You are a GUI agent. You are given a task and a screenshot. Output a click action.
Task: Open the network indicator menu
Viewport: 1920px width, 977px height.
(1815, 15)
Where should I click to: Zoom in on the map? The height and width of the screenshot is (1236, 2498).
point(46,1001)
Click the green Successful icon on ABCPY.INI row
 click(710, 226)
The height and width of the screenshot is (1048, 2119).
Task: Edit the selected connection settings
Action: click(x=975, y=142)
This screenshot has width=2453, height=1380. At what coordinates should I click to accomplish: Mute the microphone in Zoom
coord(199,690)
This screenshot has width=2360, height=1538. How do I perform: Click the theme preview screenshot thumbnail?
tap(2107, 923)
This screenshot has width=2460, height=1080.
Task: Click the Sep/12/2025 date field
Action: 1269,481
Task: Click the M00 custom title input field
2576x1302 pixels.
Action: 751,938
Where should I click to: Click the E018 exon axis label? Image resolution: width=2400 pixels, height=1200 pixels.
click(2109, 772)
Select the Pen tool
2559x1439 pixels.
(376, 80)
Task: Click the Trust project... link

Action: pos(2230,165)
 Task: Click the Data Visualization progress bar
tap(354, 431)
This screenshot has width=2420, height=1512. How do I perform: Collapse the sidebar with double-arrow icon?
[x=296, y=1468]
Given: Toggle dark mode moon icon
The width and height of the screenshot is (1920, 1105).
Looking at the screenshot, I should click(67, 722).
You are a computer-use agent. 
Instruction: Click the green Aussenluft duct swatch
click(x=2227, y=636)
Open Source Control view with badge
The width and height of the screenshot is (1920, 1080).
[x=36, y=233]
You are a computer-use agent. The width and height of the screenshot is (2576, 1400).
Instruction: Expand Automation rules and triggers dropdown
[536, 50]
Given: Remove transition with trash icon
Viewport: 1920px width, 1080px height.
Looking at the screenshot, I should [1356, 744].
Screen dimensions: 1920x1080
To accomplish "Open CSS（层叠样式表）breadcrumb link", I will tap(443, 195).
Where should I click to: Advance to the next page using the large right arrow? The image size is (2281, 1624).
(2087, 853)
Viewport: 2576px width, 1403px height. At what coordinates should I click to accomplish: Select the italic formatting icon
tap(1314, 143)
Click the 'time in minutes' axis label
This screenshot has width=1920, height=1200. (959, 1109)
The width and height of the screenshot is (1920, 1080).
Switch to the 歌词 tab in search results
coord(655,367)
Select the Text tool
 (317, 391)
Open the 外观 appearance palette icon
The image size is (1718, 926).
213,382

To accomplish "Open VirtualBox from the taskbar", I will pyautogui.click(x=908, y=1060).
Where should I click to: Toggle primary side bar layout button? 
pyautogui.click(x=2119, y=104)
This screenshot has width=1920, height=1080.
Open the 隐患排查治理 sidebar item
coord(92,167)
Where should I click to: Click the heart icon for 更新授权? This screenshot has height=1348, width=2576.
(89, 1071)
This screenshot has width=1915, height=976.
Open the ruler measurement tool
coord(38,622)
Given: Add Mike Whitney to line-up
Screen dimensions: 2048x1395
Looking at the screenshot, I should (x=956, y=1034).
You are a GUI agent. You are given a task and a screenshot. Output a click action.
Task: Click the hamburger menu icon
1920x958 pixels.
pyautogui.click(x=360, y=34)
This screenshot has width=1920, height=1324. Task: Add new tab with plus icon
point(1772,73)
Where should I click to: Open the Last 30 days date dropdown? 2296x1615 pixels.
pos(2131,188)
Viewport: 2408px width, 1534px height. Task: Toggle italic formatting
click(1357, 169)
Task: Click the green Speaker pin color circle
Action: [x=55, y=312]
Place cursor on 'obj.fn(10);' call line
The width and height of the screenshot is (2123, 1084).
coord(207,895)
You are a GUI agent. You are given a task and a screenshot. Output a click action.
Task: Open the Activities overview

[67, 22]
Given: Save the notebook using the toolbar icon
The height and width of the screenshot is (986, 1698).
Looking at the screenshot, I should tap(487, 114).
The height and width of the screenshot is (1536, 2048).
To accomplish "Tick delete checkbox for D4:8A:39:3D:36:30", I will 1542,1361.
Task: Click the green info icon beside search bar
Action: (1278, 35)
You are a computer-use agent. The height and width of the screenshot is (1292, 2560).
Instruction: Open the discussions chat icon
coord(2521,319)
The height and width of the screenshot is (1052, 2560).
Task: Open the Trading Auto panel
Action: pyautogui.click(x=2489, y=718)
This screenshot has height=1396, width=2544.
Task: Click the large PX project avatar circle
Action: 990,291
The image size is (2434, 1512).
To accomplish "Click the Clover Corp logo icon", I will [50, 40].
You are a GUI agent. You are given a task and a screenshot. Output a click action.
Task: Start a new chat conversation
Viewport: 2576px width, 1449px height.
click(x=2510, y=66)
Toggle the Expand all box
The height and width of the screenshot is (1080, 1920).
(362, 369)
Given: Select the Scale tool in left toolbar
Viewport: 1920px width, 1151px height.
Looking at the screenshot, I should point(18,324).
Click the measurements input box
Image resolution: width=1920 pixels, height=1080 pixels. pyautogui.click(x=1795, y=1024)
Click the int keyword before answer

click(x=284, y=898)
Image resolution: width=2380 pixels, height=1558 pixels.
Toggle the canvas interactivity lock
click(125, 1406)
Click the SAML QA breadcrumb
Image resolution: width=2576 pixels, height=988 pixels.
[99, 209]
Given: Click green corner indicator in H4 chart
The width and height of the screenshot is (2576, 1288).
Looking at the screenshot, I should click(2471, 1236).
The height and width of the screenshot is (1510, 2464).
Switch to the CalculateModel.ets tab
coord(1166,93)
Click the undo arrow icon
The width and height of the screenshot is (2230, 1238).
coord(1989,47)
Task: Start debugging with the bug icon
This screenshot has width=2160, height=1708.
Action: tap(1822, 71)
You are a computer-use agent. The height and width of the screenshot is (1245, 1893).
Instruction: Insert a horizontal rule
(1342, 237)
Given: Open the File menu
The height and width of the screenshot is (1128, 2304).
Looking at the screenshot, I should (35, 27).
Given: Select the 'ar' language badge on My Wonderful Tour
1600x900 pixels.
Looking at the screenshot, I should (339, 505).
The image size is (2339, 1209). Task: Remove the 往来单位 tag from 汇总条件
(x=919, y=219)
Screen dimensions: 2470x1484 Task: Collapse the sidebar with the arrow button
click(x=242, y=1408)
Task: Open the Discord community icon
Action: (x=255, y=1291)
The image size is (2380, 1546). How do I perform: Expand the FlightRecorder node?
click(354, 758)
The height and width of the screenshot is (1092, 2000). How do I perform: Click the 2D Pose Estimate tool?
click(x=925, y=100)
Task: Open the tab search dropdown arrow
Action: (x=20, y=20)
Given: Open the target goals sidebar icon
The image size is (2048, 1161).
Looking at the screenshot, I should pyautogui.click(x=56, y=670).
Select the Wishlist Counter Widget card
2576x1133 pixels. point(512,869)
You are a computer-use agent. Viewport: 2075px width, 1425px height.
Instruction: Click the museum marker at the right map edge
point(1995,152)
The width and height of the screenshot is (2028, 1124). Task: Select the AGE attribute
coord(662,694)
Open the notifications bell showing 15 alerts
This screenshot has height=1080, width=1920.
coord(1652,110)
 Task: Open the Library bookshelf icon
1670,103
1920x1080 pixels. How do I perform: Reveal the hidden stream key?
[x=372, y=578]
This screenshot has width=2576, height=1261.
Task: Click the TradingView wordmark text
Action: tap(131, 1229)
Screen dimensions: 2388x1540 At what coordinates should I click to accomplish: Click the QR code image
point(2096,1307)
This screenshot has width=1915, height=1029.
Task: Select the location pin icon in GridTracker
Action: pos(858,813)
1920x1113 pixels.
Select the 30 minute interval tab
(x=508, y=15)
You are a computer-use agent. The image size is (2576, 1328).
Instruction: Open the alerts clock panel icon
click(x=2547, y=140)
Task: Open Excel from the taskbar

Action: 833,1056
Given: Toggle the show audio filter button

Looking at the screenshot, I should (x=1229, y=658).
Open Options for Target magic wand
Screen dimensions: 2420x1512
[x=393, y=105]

------------------------------------------------

» **Exercise instructions**
Go through the records and count the lines that include "computer", then give only that number.

» **Expected answer**
6